Gwyn’s hand slid into hers, though. Emerie tightened her grip on Nesta’s other hand, too.

“Neither of you is to blame for what happened,” Nesta whispered. “Neither of you failed anyone.”

“Neither did you,” Emerie said softly.

Nesta gazed at her friends. And saw pain and sorrow in their tear-streaked faces, but also the openness of letting each other see the broken places deep inside. The understanding that they would not turn away.

Nesta’s eyes stung as Gwyn said, “So we climb Ramiel. We take the Breaking. We win to prove to everyone that something new can be as powerful and unbreakable as the old rules. That something no one has ever seen before, not entirely Valkyrie nor entirely Illyrian, can win the Blood Rite.”

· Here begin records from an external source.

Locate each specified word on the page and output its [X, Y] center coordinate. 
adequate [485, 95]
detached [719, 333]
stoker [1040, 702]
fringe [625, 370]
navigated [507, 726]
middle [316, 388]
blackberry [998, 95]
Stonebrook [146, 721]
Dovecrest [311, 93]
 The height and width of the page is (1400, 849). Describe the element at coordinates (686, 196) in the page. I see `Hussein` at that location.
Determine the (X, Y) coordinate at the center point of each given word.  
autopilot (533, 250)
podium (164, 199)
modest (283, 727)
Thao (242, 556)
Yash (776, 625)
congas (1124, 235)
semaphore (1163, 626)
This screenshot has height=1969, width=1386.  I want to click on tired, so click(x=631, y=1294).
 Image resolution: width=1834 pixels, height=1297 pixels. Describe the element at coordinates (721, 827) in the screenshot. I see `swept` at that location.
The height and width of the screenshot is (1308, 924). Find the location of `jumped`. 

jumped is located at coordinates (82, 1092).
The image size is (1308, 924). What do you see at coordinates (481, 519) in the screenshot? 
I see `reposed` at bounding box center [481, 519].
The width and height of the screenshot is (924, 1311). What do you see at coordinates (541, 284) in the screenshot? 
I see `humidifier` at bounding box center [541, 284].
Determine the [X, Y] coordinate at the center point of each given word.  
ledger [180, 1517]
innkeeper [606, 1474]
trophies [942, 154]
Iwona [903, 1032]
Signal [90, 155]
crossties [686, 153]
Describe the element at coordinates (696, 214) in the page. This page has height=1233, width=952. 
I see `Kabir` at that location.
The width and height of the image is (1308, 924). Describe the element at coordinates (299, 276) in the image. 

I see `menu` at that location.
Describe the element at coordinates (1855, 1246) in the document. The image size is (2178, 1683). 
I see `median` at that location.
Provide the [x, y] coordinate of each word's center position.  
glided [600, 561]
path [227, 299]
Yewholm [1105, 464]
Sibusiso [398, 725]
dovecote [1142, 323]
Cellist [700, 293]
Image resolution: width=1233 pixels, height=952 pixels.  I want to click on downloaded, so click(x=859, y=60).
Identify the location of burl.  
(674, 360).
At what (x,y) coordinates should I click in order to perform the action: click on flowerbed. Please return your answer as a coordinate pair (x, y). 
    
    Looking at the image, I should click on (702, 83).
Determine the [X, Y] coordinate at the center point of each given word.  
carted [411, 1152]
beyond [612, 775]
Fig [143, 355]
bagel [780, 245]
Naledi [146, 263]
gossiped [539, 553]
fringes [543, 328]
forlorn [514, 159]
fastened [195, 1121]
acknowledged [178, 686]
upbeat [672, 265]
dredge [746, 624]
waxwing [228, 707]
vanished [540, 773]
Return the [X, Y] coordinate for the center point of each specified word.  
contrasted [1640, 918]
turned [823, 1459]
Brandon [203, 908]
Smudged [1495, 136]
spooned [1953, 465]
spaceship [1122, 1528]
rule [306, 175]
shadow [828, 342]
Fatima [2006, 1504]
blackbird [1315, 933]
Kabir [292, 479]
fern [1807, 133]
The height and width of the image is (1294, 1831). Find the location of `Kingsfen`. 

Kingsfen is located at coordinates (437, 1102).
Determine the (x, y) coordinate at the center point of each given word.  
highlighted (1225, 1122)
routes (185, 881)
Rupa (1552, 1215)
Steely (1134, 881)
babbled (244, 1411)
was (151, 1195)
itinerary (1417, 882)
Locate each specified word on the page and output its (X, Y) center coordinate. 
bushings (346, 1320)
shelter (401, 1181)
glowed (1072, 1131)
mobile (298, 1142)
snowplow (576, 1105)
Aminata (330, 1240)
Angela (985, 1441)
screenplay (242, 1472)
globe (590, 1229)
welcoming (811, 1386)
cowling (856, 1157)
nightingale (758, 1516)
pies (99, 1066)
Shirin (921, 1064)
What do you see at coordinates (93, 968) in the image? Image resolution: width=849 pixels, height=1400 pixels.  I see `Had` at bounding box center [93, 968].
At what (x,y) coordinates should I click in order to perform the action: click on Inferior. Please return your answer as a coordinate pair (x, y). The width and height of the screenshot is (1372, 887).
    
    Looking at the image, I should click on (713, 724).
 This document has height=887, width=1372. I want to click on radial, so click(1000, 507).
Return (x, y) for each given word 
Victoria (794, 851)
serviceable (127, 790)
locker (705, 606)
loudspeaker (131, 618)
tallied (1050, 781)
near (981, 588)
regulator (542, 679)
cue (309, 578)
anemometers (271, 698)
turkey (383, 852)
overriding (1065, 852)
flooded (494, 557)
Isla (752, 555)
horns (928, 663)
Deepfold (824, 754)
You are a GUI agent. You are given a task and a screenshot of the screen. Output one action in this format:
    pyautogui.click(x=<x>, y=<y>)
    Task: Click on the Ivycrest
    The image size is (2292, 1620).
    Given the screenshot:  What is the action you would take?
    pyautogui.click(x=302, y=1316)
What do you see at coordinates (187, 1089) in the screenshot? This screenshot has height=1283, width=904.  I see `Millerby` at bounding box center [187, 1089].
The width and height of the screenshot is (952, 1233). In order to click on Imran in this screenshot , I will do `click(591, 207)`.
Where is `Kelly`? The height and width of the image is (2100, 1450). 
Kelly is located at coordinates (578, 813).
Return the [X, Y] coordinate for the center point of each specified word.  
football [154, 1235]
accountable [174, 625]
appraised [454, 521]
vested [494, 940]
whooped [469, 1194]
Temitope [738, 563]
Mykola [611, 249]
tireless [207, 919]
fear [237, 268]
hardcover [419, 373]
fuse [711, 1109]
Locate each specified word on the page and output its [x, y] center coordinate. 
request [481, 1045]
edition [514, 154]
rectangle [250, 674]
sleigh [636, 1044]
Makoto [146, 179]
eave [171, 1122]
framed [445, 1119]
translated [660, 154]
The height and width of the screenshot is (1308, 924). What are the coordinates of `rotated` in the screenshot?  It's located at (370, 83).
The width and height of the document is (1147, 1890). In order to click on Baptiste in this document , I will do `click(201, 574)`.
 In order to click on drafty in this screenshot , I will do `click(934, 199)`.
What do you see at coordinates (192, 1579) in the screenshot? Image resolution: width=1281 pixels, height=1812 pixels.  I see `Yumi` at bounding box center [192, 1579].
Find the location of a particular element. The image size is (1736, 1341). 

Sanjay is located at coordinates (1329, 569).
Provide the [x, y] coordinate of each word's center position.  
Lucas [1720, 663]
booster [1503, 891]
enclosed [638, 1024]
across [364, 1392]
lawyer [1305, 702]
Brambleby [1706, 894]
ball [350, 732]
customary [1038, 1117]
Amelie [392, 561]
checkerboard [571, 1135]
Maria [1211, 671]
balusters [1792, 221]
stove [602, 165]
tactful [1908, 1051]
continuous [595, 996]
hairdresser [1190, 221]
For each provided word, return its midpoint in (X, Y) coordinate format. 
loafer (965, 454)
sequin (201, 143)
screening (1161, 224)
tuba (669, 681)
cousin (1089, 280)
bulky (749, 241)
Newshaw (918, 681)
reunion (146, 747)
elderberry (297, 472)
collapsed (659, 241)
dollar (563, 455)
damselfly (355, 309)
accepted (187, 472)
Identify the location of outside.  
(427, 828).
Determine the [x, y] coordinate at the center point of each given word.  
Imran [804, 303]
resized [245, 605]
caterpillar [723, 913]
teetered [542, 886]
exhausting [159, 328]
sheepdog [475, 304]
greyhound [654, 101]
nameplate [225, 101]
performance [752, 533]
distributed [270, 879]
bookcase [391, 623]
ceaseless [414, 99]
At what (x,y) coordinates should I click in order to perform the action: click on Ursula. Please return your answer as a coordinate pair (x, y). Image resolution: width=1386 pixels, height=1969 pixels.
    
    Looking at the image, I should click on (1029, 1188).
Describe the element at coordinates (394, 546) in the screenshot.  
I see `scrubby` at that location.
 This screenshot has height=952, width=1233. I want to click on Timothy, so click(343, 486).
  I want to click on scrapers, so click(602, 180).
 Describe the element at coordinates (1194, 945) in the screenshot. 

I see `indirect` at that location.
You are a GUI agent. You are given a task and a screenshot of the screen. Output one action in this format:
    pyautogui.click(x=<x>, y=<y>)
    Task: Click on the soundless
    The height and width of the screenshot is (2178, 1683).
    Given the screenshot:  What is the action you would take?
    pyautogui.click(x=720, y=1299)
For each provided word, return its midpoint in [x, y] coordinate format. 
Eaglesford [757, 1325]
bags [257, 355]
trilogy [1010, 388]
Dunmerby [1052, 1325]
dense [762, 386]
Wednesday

“No,” Nesta said at last. “We win to prove to ourselves that it can be done.” She bared her teeth in a feral grin at the mountain. “We win the whole damn thing.”

CHAPTER

69

Eris and the small caravan rode eastward for three days, stopping only to eat and sleep. Their pace was leisurely, and from the glimpses Cassian and Azriel got through the clouds, it seemed Eris was unchained. Briallyn’s small, hunched figure rode at his side each day. But they caught no sign of the Crown on her—no glint of gold in the sun.